= Margaret Johnstone =

English missionary and educator in Hong Kong

Margaret Elizabeth Johnstone (莊思端; 18 May 1851 – 29 September 1909) was an English missionary and educator in Hong Kong.

In the 1860s, Margaret accompanied her father, a widowed army officer, on his posting to Hong Kong. She was enrolled in the English school opened by Susan Baxter and first met her teacher Mary Jane Oxlad (1840–1922) there in 1864. Later Margaret returned with her father to Ireland when his regiment left Hong Kong. After the death of her father, Margaret applied to the Society for Promoting Female Education in the East (FES) to be a missionary. After a period of training, she set sail for Hong Kong in March 1874.

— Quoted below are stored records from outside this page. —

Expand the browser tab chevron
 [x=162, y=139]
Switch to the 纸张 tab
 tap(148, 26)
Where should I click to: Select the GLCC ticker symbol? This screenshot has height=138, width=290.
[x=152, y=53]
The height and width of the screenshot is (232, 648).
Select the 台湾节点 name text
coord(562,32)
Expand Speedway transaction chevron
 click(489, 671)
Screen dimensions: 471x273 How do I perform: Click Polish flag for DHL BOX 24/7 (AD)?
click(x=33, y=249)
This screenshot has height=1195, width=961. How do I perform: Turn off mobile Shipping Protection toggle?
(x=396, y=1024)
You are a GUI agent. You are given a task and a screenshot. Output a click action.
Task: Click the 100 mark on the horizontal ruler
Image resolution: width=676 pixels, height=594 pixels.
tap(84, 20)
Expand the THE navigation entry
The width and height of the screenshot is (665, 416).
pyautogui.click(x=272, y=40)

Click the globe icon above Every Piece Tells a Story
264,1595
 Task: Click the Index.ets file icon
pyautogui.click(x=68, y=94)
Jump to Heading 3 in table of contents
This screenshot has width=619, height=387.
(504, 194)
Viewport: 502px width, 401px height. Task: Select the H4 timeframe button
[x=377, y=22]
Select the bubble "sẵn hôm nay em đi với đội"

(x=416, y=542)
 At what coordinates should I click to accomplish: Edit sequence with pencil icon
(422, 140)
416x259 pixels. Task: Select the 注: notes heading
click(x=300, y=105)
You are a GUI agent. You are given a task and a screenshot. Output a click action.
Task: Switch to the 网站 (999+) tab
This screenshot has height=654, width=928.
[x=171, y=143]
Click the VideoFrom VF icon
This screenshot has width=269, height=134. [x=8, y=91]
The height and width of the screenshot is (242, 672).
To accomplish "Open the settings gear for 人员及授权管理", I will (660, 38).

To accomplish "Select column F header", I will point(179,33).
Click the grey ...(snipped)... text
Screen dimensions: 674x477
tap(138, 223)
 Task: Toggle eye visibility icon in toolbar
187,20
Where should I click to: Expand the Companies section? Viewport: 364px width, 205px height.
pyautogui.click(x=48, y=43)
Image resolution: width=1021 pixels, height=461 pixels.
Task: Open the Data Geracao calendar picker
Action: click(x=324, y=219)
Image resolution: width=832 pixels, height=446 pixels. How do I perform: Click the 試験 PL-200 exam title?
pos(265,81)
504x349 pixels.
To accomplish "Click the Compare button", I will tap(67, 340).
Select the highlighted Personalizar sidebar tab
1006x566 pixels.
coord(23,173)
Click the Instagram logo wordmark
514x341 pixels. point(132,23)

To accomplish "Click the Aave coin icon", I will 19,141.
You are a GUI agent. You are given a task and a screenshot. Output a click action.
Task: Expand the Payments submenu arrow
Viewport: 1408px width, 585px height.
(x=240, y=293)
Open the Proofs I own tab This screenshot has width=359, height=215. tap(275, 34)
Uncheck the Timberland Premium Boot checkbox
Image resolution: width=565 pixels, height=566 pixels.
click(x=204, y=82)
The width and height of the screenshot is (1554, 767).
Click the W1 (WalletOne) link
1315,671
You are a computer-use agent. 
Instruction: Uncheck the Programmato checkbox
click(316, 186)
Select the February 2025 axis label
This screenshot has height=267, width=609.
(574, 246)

Margaret was assigned to the Baxter Vernacular Schools for Girls in Hong Kong, first assisting Oxlad. After Oxlad was transferred to Japan in 1877, Margaret took over their supervision. In 1880, she started a small boarding school for Chinese girls, which was later moved to the property known as 'Fairlea' on Bonham Road. The 'Fairlea' school provided Christian education for the daughters of Chinese Christians and served as a home for poor and orphaned girls, a training ground for day-school teachers, and the mission house of the FES missionaries. In 1891, the Diocesan Home and Orphanage transformed into a boys' school and the girls from DHO were accepted as students in 'Fairlea' by Margaret. Margaret also played an important part in establishing the Diocesan Girls' School in 1900.

To evangelise and foster literacy among women, Margaret and her colleagues worked closely with the Church Missionary Society, in which the FES was dissolved in 1899. By then there were eight schools spread over Hong Kong and Kowloon, including the villages of Stanley, Shau Ki Wan and To Kwa Wan.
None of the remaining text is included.